INPUT
Segment Open

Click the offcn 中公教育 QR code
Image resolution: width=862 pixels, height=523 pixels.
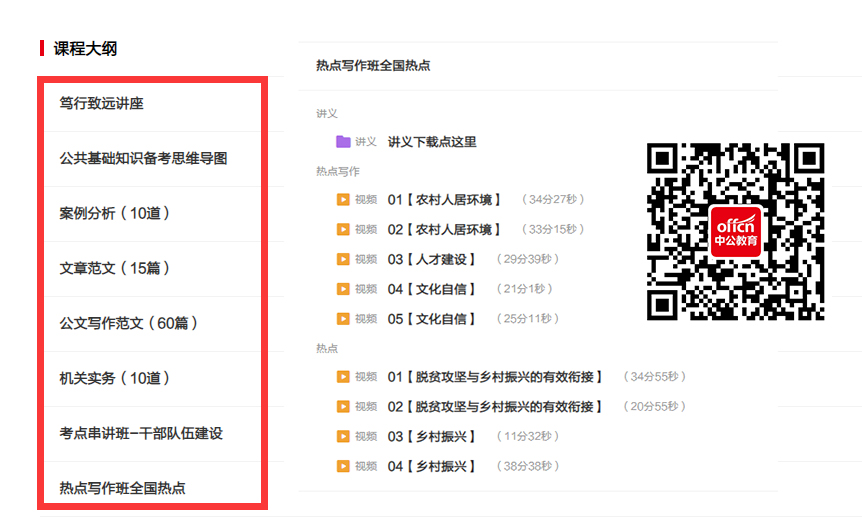[736, 231]
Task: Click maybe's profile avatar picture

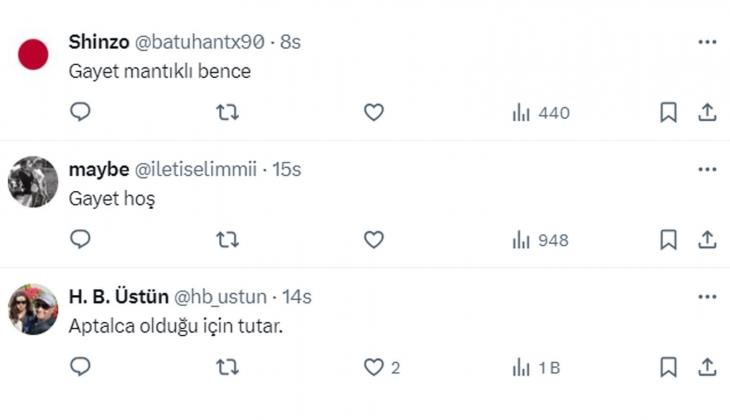Action: point(34,182)
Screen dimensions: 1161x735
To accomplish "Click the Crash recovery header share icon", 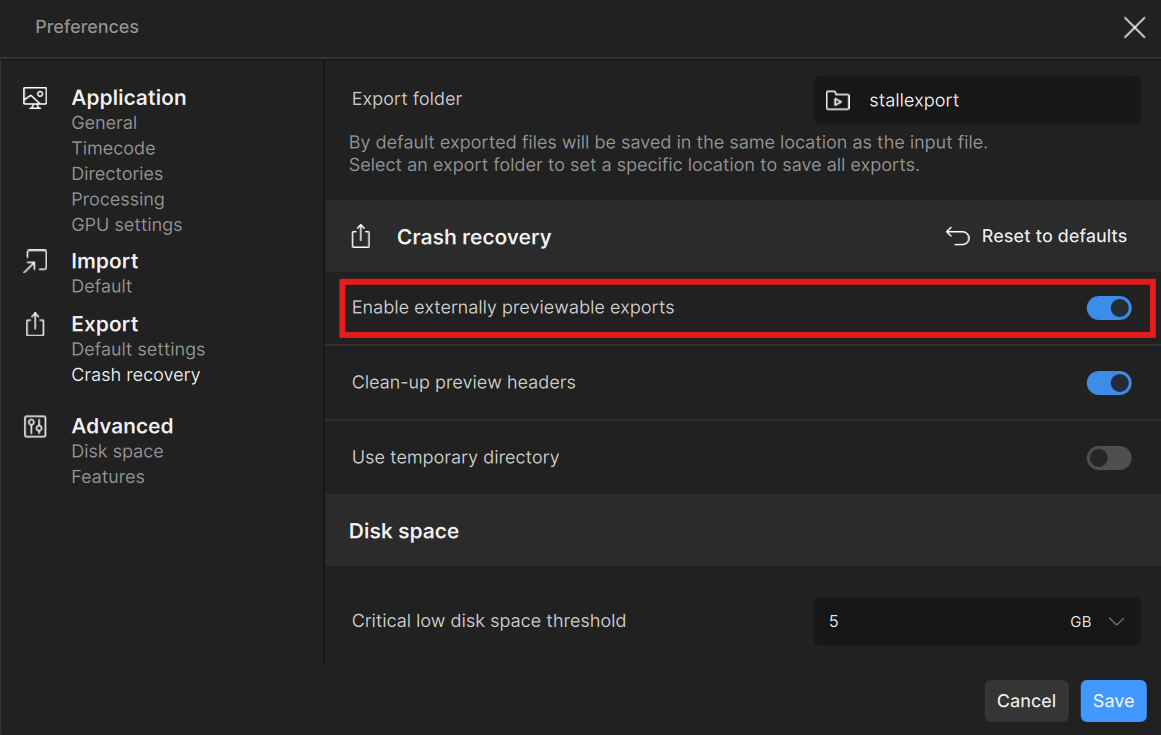I will [x=361, y=237].
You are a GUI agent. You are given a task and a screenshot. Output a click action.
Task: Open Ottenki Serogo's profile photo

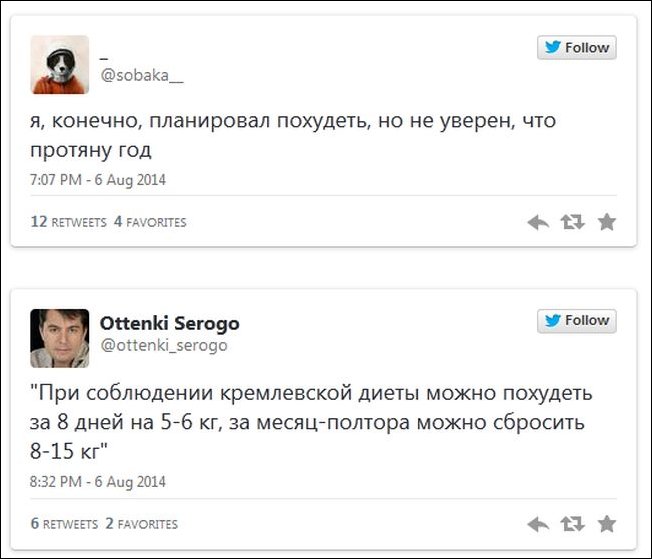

Segment Closed

WHAT IS BEING ASKED
Exact copy, pictures omitted: every line from the one holding "You are a GUI" through the last line of the data above, and nothing else.

SOLUTION TO THE EXERCISE
You are a GUI agent. You are given a task and a screenshot. Output a click action.
Task: Open Ottenki Serogo's profile photo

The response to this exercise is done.